Having Cerebral Palsy and sensory issues combined, means there are days where I feel I’m struggling slightly.

I still have the usual stresses made all the more difficult because of combined sensory issues, but I will explain in more detail how SPD (Sensory Processing Disorder) interferes with my every day issues, which those around me find non-challenging every day issues.

We all know about the 5 senses.

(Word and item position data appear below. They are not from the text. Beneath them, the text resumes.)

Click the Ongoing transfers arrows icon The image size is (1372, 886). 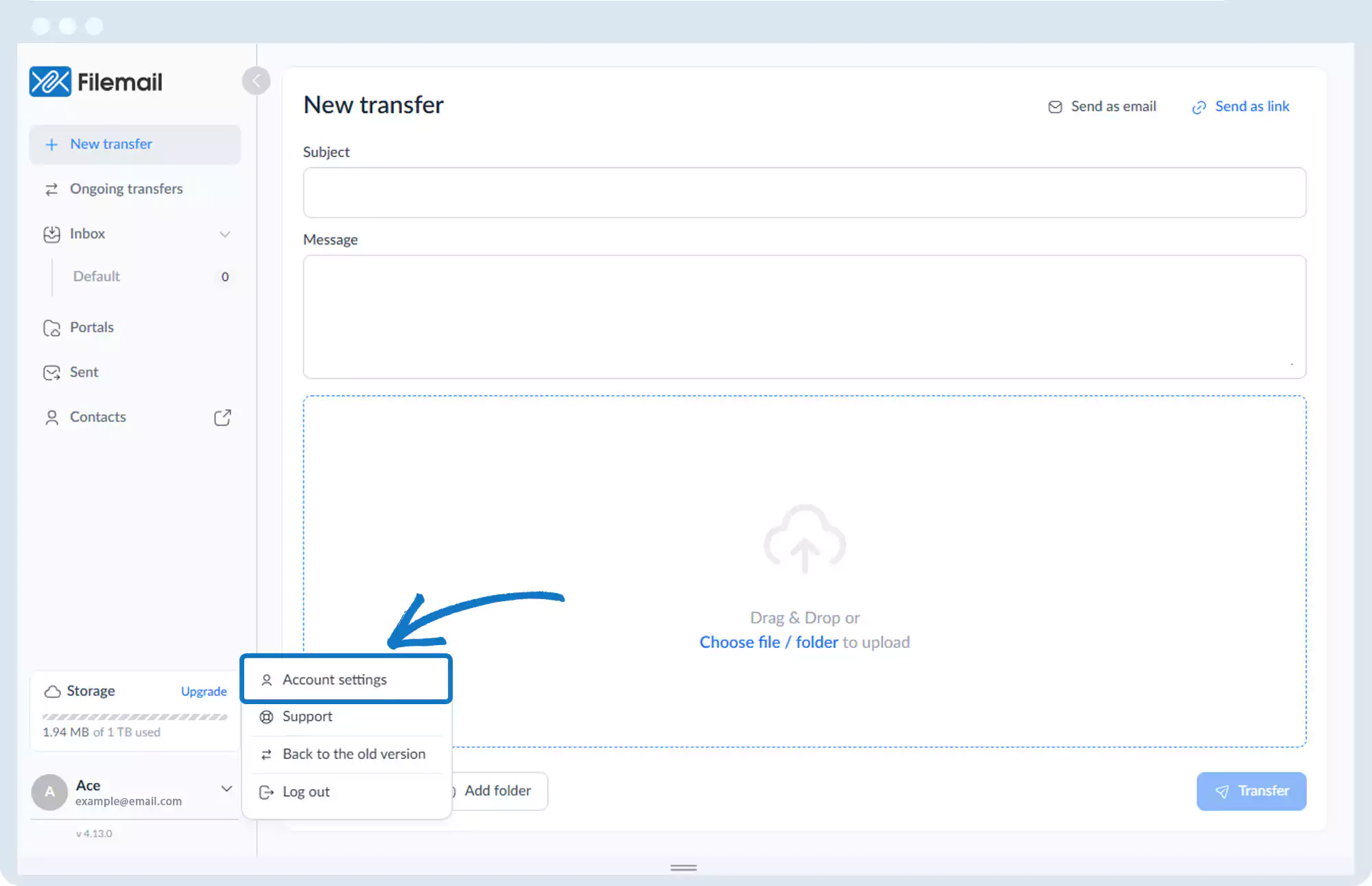51,189
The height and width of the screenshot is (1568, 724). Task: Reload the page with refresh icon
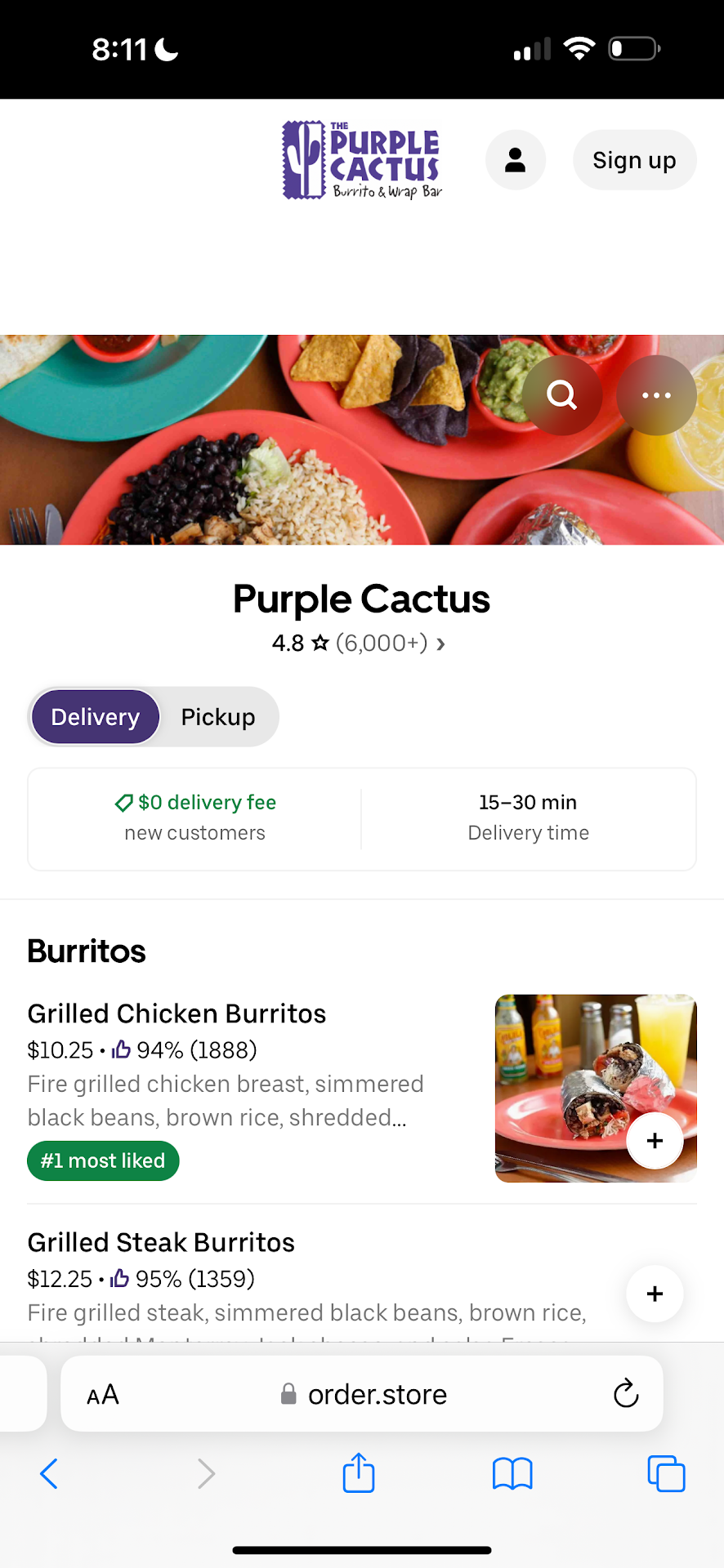click(626, 1394)
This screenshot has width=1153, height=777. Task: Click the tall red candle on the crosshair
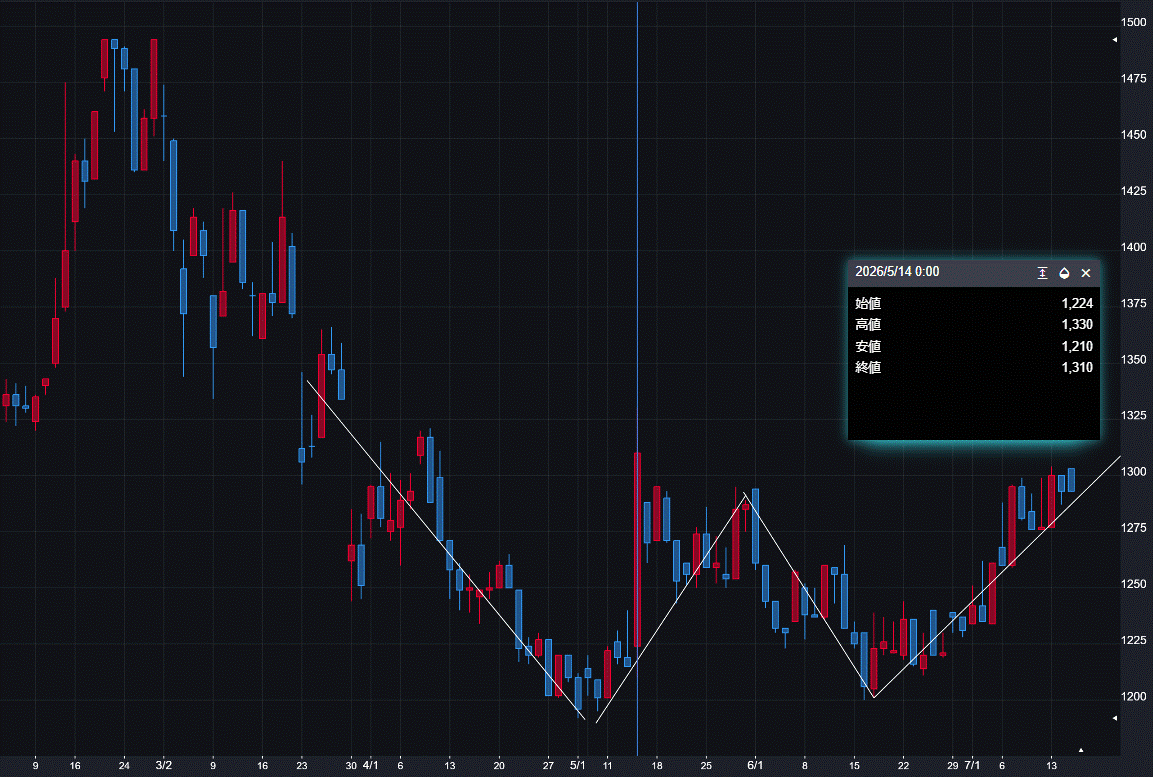click(x=638, y=550)
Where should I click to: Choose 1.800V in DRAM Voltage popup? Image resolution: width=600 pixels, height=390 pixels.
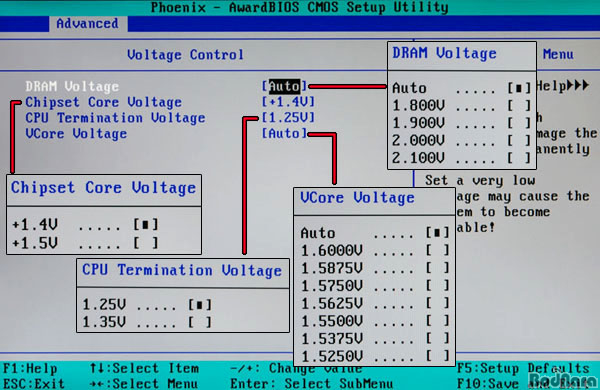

Sight, sounds, smell, taste and touch. I am affected by four of those senses, but add to those senses, Proprioceptive System (muscle/joint movement where body is in space), Vestibular system (balance) and Interoceptive system (state of internal organs). I deal with six of those senses.

The wiring of an SPD brain is different. For anyone who struggles with Sensory Processing Disorder, these Disorders are non-negotiable and don’t present in the same way for everyone. Occupational Therapist A. Jean Ayres noted that ‘SPD is like a neurological traffic jam in which the senses don’t work properly,’ particularly if challenges aren’t dealt with or met swiftly.

We’re constantly using our senses and where those senses happen simultaneously, all of which are vying for our attention, it’s easy to become irritable or emotional, particularly when we have too many sensory processing issues to deal with. Sensory Processing Disorder co-exists alongside most or all of my senses and therefore it’s easy for those senses to become automatically heightened.

Any SPD issue will challenge an emotional response. For me it’s always a response of panic and irritation as my thoughts and sensory feelings begin to spiral out of control and I begin to feel out of my depth. While spending many years failing to understand my issues and why I continue to feel this way, those around me see no problem with the same situation and think it’s me.

For those like me who carry the burden of SPD, we’re often seen as awkward and stubborn, making a mountain out of a molehill on some of our issues, where in reality, we play hostage to issues that need addressing when they arise and can’t rest until those issues have been sorted out and mentally cleared.

Others have very little understanding of these facts, but still go on to form opinions. In the meantime I have to cover all angles just to get through the day and to avoid illness. It’s a balancing act, not always easily achieved. I have to plan ahead, everything has to be just right or illness sets in.

All the details pertaining to any issue I have highlighted by SPD must be ironed out and cleared when they arise, so that I can begin to feel comfortable without panicking.

2 Responses to “More on my sensory disorder”

Post a Comment
  1. Brad 29. Jul, 2016 at 4:39 pm #

    I hadn’t heard of that condition until you mentioned it here. It must make life very unpredictable and a little scary at times.

    • Ilana 29. Jul, 2016 at 4:48 pm #

      Thank you. Yes, it makes my life both unpredictable and scary.

      Unpredictable because I have no idea when it’s going to happen and scary, because once the situation or an issue has happened; I can feel panic setting in and yet I can’t stop those feelings until I’ve worked something through.

      The analogy used in my blog is so true. Well described feelings, unpredictable and scary. Those are not easy times, although easier in that I understand what they are now. Others also need to understand, so they can help.